PROVIDED INFORMATION
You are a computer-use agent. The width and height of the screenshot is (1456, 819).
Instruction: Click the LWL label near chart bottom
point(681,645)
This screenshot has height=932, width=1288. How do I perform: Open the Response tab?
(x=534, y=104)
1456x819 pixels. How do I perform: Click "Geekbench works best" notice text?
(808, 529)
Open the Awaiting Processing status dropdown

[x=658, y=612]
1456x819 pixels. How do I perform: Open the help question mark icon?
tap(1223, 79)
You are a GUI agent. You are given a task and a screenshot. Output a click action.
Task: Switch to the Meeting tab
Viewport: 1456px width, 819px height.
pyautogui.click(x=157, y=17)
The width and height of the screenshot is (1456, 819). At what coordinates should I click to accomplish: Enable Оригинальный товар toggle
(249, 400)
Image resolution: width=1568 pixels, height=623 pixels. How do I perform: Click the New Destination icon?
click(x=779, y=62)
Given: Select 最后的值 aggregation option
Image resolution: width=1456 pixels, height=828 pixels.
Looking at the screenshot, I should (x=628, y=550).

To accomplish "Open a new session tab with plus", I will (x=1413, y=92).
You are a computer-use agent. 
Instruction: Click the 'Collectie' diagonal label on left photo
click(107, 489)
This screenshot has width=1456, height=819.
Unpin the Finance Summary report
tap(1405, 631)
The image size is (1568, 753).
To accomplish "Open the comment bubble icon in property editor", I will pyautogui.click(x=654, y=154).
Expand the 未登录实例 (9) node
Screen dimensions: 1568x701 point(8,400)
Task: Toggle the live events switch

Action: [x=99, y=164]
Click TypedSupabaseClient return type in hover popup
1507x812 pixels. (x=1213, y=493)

WHAT THE TASK REQUIRES
Transcribe the material in full; every line must match exactly.

OUTPUT FOR THIS EXERCISE
You are a computer-use agent. The width and height of the screenshot is (1456, 819).
Instruction: Click the LWL label near chart bottom
point(681,645)
This screenshot has height=932, width=1288. How do I perform: Open the Response tab?
(x=534, y=104)
1456x819 pixels. How do I perform: Click "Geekbench works best" notice text?
(808, 529)
Open the Awaiting Processing status dropdown

[x=658, y=612]
1456x819 pixels. How do I perform: Open the help question mark icon?
tap(1223, 79)
You are a GUI agent. You are given a task and a screenshot. Output a click action.
Task: Switch to the Meeting tab
Viewport: 1456px width, 819px height.
pyautogui.click(x=157, y=17)
The width and height of the screenshot is (1456, 819). At what coordinates should I click to accomplish: Enable Оригинальный товар toggle
(249, 400)
Image resolution: width=1568 pixels, height=623 pixels. How do I perform: Click the New Destination icon?
click(x=779, y=62)
Given: Select 最后的值 aggregation option
Image resolution: width=1456 pixels, height=828 pixels.
Looking at the screenshot, I should (x=628, y=550).

To accomplish "Open a new session tab with plus", I will (x=1413, y=92).
You are a computer-use agent. 
Instruction: Click the 'Collectie' diagonal label on left photo
click(107, 489)
This screenshot has width=1456, height=819.
Unpin the Finance Summary report
tap(1405, 631)
The image size is (1568, 753).
To accomplish "Open the comment bubble icon in property editor", I will pyautogui.click(x=654, y=154).
Expand the 未登录实例 (9) node
Screen dimensions: 1568x701 point(8,400)
Task: Toggle the live events switch

Action: [x=99, y=164]
Click TypedSupabaseClient return type in hover popup
1507x812 pixels. (x=1213, y=493)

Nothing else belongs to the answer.